While this pattern would suffice for the first milestone, we knew that we would need to iterate based on what we learned from observing the customer journey. For the first few iterations, we were using the REST API to connect to our bookkeeping Spring Boot back end, which worked fine until we needed data from an additional back-end application. The search criteria advanced to have logic where a field itself might not be sufficient on its own and would require another mandatory field to be present. Additional logic was required based on varying user inputs, and a different result was presented for different combinations of search field selections. This started the bending and twisting of the existing REST APIs to fit in optional checks, combining unrelated data into one model and merging models to produce results. The pattern deviated from the normal REST convention of “operations on a model,” and modifications started to feel contrived. The front end then needed to connect to multiple back-end applications to create search results based on the user input.
Pivot to GraphQL
At this juncture, we knew it was time to rethink the way we were approaching the problem. So, the team reconvened to give GraphQL a try. GraphQL is ideal for scenarios where your input and output can vary and are controlled by the user selections on the page. We can also control the exact fields that are required without extra fields being returned, making it simpler for the front end to just read the result and display it. The front end was modified to create a GraphQL query with the fields needed just enough to surface the result based on user input. The decision to pivot to GraphQL was made easier by the fact that REST and GraphQL can coexist in harmony. Otherwise, it would have called for a major refactor, which was not only time-consuming but also largely unnecessary. REST was serving us well in other areas, and changing it seems impertinent at the time. To lower the risk of the change, we did a small spike first. As part of the spike, we created a separate endpoint serving results through GraphQL and, once confident, we swapped the REST out.

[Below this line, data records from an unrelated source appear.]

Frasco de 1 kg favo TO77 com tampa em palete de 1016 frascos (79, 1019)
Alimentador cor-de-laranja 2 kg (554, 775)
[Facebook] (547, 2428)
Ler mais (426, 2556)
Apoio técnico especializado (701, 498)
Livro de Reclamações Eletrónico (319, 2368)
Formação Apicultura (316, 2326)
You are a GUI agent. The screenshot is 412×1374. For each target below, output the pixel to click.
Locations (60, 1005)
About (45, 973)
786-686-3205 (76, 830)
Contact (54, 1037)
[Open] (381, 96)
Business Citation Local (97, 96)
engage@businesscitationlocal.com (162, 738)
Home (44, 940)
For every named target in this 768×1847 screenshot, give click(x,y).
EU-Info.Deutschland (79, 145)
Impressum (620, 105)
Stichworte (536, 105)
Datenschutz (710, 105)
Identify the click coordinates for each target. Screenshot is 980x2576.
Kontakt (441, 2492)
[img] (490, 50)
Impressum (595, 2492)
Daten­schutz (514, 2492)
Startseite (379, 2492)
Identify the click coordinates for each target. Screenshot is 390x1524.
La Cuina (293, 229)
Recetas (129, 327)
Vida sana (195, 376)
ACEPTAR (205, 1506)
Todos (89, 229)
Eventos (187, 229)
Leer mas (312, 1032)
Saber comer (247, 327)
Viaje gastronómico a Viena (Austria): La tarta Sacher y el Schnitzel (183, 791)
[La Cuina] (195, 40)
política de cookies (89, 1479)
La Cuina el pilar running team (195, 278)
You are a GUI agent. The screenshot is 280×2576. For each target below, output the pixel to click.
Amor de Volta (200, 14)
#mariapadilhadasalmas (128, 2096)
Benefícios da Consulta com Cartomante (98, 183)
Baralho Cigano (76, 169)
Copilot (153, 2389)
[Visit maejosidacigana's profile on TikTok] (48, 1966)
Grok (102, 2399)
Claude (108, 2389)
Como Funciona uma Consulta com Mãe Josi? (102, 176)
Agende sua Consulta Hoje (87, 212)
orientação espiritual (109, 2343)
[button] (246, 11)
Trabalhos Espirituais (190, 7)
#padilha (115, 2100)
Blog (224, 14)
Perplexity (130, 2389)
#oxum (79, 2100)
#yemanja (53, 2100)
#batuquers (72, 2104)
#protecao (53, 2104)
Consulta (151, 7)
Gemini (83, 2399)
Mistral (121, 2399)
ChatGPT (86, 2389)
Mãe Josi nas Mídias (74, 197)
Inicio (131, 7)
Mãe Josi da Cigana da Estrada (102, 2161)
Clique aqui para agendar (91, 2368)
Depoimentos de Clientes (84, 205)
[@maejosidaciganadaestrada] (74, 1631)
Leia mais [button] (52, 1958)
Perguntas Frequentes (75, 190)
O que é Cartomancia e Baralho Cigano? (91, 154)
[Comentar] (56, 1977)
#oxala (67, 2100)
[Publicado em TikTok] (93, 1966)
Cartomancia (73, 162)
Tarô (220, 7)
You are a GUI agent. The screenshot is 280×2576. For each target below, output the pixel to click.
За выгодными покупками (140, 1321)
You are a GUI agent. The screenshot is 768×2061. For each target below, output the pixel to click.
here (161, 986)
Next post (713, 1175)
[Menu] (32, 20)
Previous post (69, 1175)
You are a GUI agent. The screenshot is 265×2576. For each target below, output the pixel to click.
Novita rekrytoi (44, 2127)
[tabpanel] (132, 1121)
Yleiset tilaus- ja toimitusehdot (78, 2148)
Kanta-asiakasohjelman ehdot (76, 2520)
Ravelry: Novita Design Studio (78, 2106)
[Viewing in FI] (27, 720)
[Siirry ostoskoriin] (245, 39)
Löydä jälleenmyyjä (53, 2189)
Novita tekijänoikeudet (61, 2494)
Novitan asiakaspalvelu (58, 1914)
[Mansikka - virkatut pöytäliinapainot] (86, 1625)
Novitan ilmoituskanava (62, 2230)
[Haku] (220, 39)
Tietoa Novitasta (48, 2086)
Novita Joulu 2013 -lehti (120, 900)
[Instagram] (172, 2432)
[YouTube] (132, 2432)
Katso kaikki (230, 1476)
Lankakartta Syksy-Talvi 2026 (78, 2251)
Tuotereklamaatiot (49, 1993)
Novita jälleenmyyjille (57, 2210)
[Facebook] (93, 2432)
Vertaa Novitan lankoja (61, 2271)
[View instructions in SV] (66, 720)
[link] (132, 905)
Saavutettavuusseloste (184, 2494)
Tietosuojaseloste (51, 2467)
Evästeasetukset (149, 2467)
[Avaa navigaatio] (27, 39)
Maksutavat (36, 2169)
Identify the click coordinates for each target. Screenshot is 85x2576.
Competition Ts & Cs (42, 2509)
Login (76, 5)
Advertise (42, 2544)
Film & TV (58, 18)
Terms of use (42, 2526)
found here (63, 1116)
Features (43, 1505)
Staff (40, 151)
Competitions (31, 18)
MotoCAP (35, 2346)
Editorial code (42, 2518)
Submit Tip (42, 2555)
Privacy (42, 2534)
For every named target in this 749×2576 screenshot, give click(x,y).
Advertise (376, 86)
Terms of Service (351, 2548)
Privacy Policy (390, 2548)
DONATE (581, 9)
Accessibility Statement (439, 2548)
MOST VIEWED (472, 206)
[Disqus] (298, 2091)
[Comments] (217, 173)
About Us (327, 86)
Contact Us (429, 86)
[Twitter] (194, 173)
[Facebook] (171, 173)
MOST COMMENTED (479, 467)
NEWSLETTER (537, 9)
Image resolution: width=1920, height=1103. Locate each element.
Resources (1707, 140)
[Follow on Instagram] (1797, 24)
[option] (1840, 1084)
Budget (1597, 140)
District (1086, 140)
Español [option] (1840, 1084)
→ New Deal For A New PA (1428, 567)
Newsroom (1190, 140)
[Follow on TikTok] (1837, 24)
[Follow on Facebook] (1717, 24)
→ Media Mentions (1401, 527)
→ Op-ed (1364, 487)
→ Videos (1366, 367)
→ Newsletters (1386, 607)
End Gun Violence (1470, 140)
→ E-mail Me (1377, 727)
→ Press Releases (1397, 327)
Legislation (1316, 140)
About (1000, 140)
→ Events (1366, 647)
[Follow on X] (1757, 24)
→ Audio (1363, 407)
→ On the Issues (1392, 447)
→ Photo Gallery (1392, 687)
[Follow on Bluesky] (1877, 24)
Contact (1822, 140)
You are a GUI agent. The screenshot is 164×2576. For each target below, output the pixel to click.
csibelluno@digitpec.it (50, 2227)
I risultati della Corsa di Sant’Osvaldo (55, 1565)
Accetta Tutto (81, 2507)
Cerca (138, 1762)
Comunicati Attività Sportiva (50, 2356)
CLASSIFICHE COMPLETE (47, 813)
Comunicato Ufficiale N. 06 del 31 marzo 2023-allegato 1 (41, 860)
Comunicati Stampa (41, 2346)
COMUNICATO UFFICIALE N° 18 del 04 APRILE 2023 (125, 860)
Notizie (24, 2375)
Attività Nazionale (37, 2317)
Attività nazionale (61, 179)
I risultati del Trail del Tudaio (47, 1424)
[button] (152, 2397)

For the front end, we used the Apollo client and the Spring Boot starter GraphQL library for the back end. Like pretty much any layer that goes on top of a React app, the APP needed to be wrapped in an ApolloProvider, which also has an equivalent MockProvider for unit tests. On the back-end testing, similar to Rest Test Templates, GraphQL has GraphQLTestTemplate.
This chart compares the before and after solutions in the front end and back end.
With the newer approach, responsibilities became clearly defined and closely associated with the data source. The front end holds the knowledge and decision on what is entered and what is required to render. The back end knows about data retrieval and can make complex queries to retrieve that data. The refined interaction between the apps now looked like this.
When to use GraphQL
Here are some use cases where GraphQL might be a good fit:
If input/output is dynamic and changes with the path a user can take in the app
If data needs to come from multiple sources
If an app demands high response times and needs to be light (think mobile apps), then GraphQL can cut off extra objects being returned in the response
If the data structure or requirement does not feel like a natural fit to the conventions of REST
Finding the right tool for the job
In the world of technology, there is no magic wand to solve every problem. So, teams should assess and experiment in their projects to find the right candidate for the job and not hesitate to pivot if continuing on one path complicates development. It is easy to get carried away with all the choices available today. It is, therefore, critical to follow business priorities and let the architecture emerge from there.